One question, is this approach the one formalised into the demandlib?




Hi Francesco,
I have not worked with oemof yet so I don’t know what methodology demandlib is using.
Best, Jens


Hi Francesco,

You’ve got a very interesting question here - and in a way I’m glad you’ve confirmed my thoughts that there is very little data available at the moment - as that makes this a good topic to work on.

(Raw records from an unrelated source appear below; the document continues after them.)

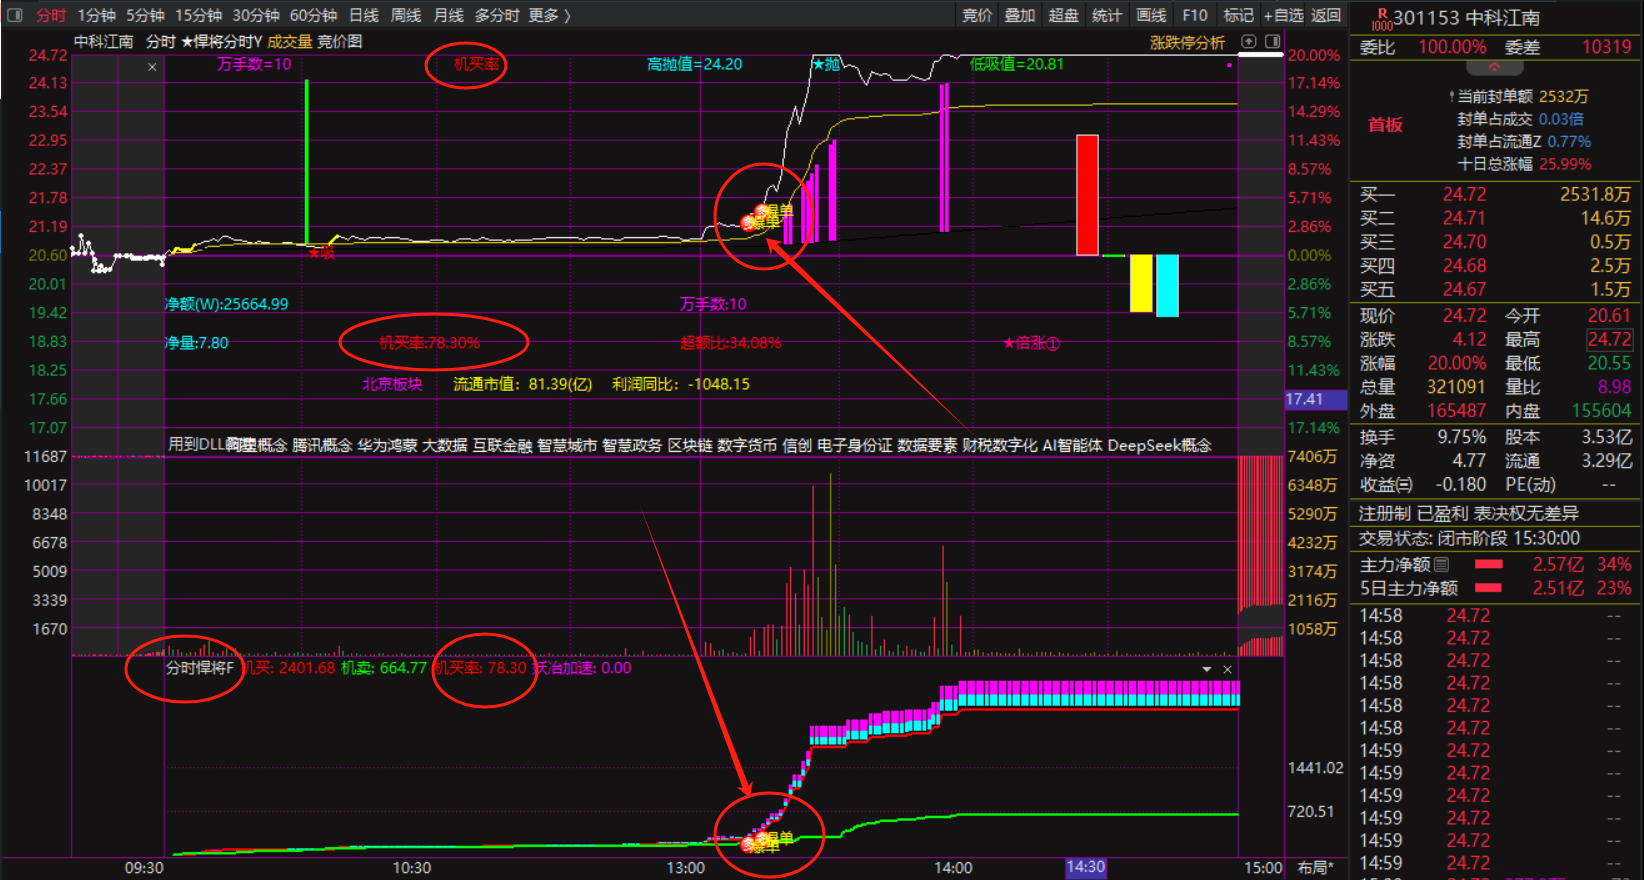Close the 分时悍将F indicator sub-panel
Screen dimensions: 1644x880
1227,669
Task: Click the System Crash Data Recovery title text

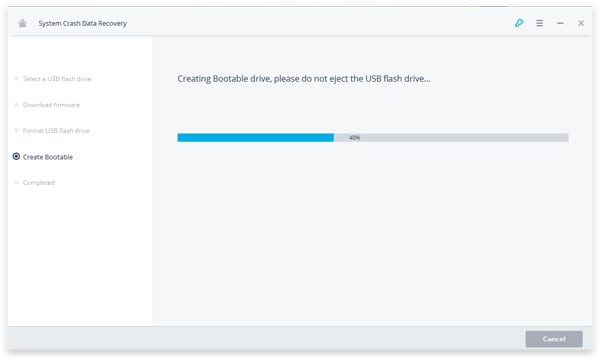Action: [82, 23]
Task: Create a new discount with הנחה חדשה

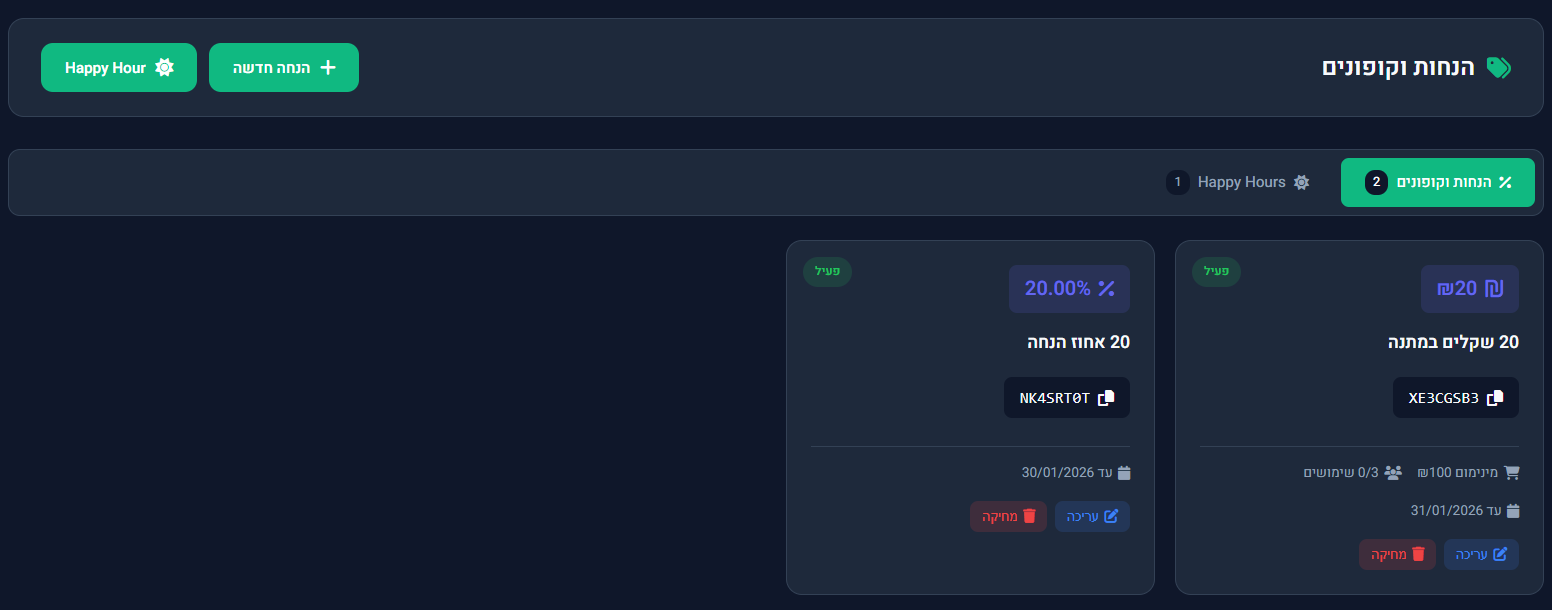Action: [x=284, y=68]
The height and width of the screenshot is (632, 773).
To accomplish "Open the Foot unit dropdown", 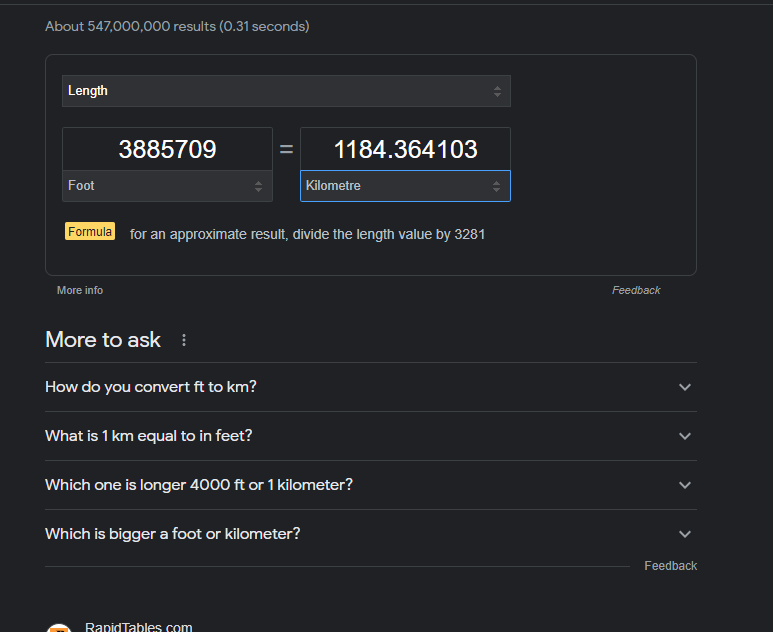I will click(x=167, y=186).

The DESSTINEE model produces constructs artificial hourly demand profiles for electricity in each country of Europe and North Africa. This includes the influences of electrified heat and transport. It would be fairly easy to remove all other forms of electricity demand and focus on these, giving hourly profiles for heat and transport alone.

Kind regards,


Hi Iain,

thank you for sharing the DESSTINEE model, the idea of coupling a bottom-up approach with some macro-economic considerations sounds really interesting. Nevertheless, if I have more or less understood how the model is conceived, even removing other electricity uses from the DESSTINEE load profiles we would only get that portion of thermal demand that is supplied through electric appliances, which in many countries is currently a very small one. But in general, the idea of replicating/expanding something like this for the thermal side could be very interesting. I think that it might be useful also to compare the indications that can be provided by bottom-up models with those achievable from top-down models.

Since I see that many are responding to this topic with interest, I will propose shortly a working group for the next openMod, so that we can at least share views about the different existing approaches and get to know who’s doing what.



Reviewing approaches for Thermal Loads modelling

Hi Francesco and others,

I faced your question during my master thesis and created a dataset with thermal load profiles for 16 European countries. I combined the BDEW methodology (updated in 2015), which I documented in English and which I applied to other countries including some validation. For now, my thesis (section 3, from p. 23) and the dataset are available here. However, I am thinking about properly publishing an open dataset and a seperate documentation, so I am happy about your feedback, advice and discussion.



Hi Oliver,

this looks like a great and very welcome addition to what we have collected so far! I’ll definitely give a deeper look at the material you shared and provide some feedback. By the way, are you still working on that after the master thesis? Are you still in the research field?